Segundo Dorival, o raciocínio é simples: com Yuri ainda precisando de semanas para voltar, o Corinthians pode aproveitar o perfil de Memphis como finalizador e referência mais adiantada — “definidor nato”, nas palavras do treinador — alternando o sistema com um ou dois atacantes, dependendo do jogo.
O que muda com Memphis por dentro
Na prática, a mudança abre dois caminhos para o Timão:
Mais presença de área: Memphis vira alvo para cruzamentos, segundas bolas e infiltrações.
Mais espaço para os meias: com ele prendendo zagueiros, cresce a chance de chegadas de trás e combinações por dentro.

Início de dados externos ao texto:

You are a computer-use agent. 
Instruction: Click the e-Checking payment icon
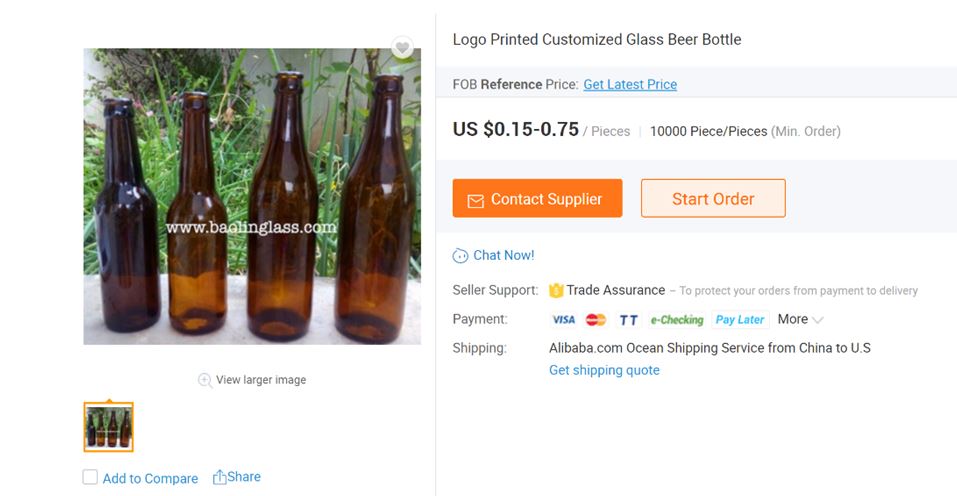pos(677,320)
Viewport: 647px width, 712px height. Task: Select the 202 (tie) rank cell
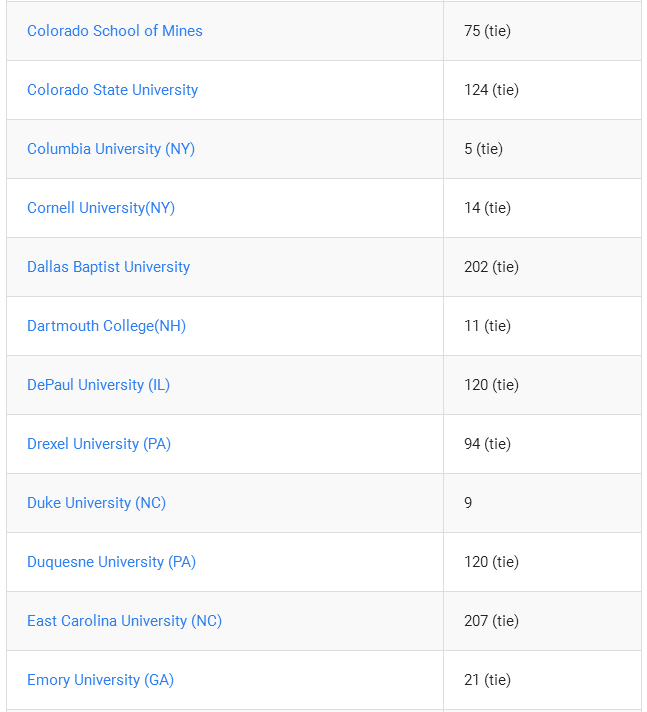tap(542, 267)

Pressão na saída adversária: um 9 mais móvel pode iniciar a marcação e “puxar” o bloco pra frente em momentos do jogo.
Por que essa ideia aparece agora
Além da ausência de Yuri, pesa o contexto físico do próprio Memphis. O holandês perdeu os primeiros jogos de 2026 tratando um edema ósseo no joelho e fazendo reequilíbrio muscular, e o Corinthians mantém controle de carga e uma rotina de monitoramento para que ele chegue melhor fisicamente nas próximas semanas.

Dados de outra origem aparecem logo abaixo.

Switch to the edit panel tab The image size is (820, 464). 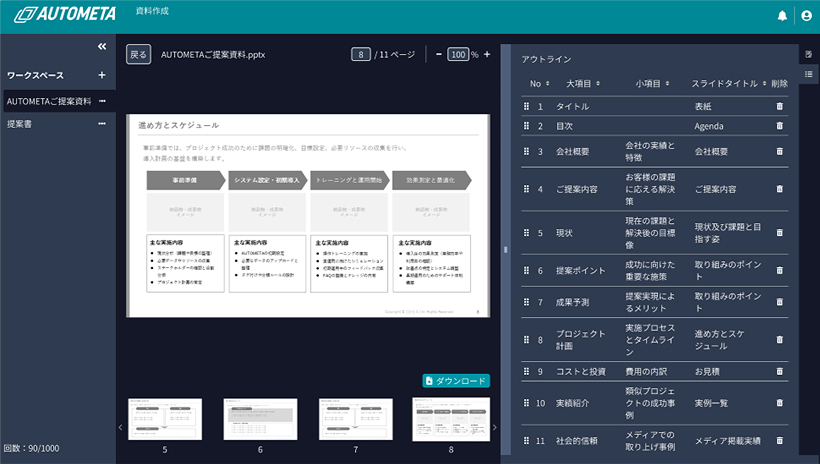tap(808, 53)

Mesmo ainda buscando “o melhor Memphis” em 2026, Dorival entende que a nova função pode ser um atalho para acelerar a influência do camisa 10 no jogo: menos deslocamentos longos e mais ações decisivas perto do gol.
Próximo teste no Paulistão
O tema ganha força porque o Corinthians volta a campo no sábado (28/02), às 20h30, contra o Novorizontino, pela semifinal do Campeonato Paulista — cenário perfeito para ajustes e variações ofensivas.